Pictured: Kerri Shying
Grappling with cross-cultural identities
Eileen Chong makes it clear that she is not a Singaporean-Australian poet. She identifies as an Australian, even if she was born in Singapore. “Singapore does not allow dual-citizenship, and I have chosen Australia.”
Shying is of Chinese and Australian descent—and she also belongs to the Wiradjuri people. When it comes to writing for an Australian audience, there are some frustrations.
“I think the dissonance between my appearance and my identity is confounding for people here. The image of Asian and Aboriginal people is of a certain face, a certain skin, curly hair, straight hair,” Shying said. “I have found myself spending time assessing my exposure to things and events that might be damaging to me; and then also hearing remarks dismissing achievements as ‘they wanted her because she is Asian/Aboriginal’, rather than on merit.”
For Chong, “Liminality is a state that many people exist within. I believe there is meaning in slippage, and power in the in-betweenness of things”. Here, there is opportunity for the poet in the in-between. “My cultural heritage informs, but does not limit or define me,” She finished.
Yet, this in-between also presents barriers.
As Shying puts it, “I find it hard to be accepted at times. By white people, not Chinese or Aboriginal people, that is,” Shying said. “I get tired of explaining myself, my physical self, but it is partly because I don’t easily fit into the ‘exotic’ or “gold rush” box. I had a proper education. My family concealed their Asian identity for some time during the period of the White Australia policy and we were able to stop doing that when I was a young child.”
Pictured: Eileen Chong.
Translating poetry into live performance
For Shying, reading your work out loud is like a “threeway of the arts world”. “It allows the personality of the writer to be revealed and the human form—a woman, and all the judgments that go with the way I am dressed, and other aspects of my presentation,” She said.
According to Shying, the importance of live performance is—of course—in the way it is read, the way it is made more tangible by the poet’s unique voice.
“We all have a voice in our heads who reads in a different way to the reading given by the writer—the emphasis and expression—and this I believe is what the audience seeks. [...] The collective experience becomes attached to that poem, and I think this is part of the reading poets’ pleasure,” Shying explained.
For the award-winning, Sydney-based poet Eileen Chong, the act of translating the written word into spoken word feels natural, given that she writes lyric poetry. “Poetry is a sonic art as well as a written art,” She said “Not all poets read their work well, and not all well-read poets are strong poems on the page.”
Chong’s advice for beginners of the spoken-word art form? “Be clear, don’t rush, don’t overact it.
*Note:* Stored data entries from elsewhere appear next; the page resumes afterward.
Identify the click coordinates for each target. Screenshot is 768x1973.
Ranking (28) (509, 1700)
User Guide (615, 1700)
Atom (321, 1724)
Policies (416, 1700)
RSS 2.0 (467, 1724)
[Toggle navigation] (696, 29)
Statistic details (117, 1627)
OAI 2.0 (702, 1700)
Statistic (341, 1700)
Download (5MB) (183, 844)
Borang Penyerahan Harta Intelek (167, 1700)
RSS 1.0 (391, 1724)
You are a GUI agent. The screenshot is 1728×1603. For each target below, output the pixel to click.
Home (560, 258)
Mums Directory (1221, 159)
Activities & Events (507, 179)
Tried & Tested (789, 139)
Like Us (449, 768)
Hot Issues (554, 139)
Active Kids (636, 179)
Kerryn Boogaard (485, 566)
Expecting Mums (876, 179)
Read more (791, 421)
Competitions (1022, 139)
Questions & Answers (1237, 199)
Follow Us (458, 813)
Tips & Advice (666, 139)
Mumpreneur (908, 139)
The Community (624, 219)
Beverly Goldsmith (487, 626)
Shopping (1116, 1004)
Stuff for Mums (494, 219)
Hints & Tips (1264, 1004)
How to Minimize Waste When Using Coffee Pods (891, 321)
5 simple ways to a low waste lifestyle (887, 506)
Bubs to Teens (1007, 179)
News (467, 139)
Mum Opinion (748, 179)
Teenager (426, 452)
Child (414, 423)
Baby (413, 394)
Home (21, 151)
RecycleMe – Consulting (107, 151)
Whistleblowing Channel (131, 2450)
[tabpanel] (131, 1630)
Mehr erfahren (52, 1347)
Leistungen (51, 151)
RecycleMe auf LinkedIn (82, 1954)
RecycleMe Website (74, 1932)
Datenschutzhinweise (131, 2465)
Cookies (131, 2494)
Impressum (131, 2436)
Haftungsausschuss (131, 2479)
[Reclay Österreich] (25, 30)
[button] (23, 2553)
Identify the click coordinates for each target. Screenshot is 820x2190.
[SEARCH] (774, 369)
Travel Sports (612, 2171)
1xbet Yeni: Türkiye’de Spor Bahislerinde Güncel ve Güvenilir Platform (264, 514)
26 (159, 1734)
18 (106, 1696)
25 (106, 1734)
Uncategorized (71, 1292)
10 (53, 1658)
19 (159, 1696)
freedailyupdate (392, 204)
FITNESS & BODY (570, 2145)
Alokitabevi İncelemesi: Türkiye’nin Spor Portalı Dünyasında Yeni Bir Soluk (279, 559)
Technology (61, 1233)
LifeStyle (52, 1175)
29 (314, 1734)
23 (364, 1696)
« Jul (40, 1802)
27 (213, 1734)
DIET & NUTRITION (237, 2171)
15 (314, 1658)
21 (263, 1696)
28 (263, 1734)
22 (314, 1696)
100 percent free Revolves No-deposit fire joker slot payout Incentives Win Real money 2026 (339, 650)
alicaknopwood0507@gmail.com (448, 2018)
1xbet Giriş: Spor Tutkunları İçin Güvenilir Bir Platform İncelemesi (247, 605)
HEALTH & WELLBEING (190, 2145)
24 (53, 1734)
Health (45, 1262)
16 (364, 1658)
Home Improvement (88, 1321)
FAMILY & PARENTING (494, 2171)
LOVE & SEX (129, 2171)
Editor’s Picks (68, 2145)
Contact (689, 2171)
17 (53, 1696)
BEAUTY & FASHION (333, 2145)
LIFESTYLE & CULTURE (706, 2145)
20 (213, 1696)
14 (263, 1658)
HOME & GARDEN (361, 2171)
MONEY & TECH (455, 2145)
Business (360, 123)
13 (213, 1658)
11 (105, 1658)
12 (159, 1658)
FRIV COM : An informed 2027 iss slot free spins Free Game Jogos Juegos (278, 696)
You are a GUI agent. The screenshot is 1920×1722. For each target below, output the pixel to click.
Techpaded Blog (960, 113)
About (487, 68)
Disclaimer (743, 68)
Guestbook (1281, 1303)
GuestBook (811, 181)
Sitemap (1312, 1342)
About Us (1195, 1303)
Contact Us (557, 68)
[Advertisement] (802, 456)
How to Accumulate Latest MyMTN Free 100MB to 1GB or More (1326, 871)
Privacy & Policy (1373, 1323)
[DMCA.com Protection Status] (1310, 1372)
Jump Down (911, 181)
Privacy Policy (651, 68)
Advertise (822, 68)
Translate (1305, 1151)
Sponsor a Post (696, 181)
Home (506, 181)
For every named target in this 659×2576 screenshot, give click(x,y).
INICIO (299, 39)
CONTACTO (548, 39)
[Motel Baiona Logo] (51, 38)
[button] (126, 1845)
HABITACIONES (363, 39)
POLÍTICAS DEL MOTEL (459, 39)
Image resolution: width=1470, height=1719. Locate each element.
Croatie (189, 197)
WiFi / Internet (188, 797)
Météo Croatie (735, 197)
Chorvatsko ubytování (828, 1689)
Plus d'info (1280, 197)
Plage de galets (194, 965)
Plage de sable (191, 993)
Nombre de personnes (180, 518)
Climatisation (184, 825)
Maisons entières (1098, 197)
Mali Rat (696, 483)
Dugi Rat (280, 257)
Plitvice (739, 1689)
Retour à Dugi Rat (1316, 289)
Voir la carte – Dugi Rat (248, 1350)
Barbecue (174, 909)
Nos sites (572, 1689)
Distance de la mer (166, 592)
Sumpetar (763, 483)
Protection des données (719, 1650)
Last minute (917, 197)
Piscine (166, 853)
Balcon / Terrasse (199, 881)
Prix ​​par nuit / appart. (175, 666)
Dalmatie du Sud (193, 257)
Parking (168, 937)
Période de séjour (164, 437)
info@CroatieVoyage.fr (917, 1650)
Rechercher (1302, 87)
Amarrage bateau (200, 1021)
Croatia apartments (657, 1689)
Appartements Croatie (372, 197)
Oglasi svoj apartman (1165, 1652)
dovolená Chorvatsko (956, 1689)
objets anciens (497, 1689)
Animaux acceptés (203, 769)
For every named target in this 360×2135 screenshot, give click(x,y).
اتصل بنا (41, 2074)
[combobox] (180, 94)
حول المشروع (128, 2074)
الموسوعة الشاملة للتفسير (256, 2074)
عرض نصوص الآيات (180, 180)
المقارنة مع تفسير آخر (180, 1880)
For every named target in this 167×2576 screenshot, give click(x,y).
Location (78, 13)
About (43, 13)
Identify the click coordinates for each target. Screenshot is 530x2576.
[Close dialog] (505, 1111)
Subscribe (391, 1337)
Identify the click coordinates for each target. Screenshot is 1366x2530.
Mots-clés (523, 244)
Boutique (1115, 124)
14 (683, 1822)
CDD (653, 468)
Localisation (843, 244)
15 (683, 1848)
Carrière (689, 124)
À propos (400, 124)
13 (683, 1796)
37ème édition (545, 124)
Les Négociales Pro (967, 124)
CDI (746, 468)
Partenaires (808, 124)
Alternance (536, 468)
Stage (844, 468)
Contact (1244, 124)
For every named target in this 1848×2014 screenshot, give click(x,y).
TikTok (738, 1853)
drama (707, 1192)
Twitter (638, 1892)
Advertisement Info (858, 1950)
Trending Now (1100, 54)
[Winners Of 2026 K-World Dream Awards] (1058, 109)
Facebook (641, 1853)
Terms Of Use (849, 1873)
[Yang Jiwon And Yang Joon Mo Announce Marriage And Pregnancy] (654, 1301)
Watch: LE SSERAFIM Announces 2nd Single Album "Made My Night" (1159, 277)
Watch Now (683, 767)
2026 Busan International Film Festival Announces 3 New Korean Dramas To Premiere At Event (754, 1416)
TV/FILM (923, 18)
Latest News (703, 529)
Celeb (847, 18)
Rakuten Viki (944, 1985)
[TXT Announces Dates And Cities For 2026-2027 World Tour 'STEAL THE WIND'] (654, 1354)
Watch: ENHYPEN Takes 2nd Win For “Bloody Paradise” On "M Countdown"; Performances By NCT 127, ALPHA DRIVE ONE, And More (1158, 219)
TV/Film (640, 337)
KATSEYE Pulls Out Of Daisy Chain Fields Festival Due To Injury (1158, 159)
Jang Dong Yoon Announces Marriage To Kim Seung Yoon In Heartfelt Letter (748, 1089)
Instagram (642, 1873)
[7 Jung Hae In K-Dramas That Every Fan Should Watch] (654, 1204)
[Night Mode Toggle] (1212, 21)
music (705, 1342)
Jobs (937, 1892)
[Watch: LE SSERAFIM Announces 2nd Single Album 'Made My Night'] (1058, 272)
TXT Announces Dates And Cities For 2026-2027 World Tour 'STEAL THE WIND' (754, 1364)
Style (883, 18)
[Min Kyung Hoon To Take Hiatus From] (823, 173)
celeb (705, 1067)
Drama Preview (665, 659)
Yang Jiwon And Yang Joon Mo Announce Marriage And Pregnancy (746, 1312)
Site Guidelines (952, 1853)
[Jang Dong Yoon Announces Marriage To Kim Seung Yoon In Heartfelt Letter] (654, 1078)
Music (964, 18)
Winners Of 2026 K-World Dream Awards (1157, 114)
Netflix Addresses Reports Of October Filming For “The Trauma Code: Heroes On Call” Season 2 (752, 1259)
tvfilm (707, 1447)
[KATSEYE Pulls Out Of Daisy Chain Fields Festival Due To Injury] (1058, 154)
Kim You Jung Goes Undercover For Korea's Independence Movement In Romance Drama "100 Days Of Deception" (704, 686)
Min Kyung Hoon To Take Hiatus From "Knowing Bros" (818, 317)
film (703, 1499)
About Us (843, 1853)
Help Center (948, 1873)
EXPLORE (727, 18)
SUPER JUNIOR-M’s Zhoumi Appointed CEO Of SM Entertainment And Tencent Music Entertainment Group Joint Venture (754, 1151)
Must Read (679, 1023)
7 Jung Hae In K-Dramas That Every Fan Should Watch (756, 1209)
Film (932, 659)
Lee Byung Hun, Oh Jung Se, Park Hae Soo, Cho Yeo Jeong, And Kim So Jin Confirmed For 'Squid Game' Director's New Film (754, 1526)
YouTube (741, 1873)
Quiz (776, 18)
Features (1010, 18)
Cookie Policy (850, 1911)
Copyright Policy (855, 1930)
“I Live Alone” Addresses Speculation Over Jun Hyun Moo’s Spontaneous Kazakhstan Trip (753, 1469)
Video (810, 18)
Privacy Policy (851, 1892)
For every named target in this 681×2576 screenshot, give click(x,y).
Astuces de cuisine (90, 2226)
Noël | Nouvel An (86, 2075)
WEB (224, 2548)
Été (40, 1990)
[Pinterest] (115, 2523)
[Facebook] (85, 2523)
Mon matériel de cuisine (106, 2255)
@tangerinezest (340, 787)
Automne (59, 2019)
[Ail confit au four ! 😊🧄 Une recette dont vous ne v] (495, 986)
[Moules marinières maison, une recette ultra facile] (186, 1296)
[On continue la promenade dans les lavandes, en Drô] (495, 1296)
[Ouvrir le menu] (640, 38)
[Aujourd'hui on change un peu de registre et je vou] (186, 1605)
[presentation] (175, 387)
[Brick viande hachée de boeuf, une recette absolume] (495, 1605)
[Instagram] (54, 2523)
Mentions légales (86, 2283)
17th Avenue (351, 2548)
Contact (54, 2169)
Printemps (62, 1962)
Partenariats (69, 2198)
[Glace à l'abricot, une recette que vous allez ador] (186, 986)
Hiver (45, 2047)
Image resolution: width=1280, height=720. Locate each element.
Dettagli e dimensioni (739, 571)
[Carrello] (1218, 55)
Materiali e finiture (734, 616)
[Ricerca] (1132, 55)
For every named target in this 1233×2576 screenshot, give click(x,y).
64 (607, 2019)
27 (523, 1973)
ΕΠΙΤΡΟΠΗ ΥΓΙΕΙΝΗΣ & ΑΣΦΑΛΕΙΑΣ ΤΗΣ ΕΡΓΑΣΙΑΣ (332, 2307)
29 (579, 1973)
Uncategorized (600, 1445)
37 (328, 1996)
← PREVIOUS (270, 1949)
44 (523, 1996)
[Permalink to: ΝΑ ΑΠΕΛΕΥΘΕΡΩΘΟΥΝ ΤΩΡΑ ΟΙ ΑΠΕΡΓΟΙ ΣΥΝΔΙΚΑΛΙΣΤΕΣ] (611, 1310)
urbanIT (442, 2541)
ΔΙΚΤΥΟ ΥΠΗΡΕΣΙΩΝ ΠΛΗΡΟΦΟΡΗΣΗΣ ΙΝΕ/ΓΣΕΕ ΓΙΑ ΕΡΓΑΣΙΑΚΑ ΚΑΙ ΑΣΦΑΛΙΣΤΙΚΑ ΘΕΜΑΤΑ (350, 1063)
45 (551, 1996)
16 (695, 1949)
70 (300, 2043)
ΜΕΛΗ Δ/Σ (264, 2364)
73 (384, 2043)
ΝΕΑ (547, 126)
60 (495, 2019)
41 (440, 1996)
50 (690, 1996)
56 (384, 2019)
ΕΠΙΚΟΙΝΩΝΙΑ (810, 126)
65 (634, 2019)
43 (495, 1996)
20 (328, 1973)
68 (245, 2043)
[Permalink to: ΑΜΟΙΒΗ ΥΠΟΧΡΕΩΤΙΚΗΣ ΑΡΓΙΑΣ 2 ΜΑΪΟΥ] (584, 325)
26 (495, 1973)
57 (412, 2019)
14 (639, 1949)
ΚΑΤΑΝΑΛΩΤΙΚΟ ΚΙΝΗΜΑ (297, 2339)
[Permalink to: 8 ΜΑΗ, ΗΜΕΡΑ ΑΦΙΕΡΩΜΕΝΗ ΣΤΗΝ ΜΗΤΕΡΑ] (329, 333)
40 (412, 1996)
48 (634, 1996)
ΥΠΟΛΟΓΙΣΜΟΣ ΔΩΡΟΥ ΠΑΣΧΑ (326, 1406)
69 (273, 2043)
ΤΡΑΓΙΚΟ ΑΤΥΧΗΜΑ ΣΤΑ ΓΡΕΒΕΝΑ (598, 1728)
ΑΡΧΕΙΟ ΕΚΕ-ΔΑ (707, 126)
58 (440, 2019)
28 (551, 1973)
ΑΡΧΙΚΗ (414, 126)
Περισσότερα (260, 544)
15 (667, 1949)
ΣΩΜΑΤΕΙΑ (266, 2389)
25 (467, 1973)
Drama doesn’t imbue words with meaning.”
Chong finishes with this: “Words carry their own weight. Let the words be heard.”
Eileen Chong’s poetry collections include Burning Rice (2012), Peony (2014), and Painting Red Orchids (2016). Being Singaporean-born, Chong writes a lot about family, her Chinese heritage, migration, and cross-cultural identity. Her works have been short-listed for various award such as the Anne Elder Award 2012, Australian Arts in Asia Award 2013, and the Australian Prime Minister’s Literary Award 2013, among many others. Her next poetry collection, Another Language, is currently in the works.
Kerri Shying is a Newcastle-based poet. She has been published in the Roland Robinson Awards and has appeared in the Women of Words series. She also writes her own blog here. Her first book in Australia will be written in Chinese and English with ASM/Cerberus/Flying Islands Press. She was also recently shortlisted for the Noel Rowe Prize.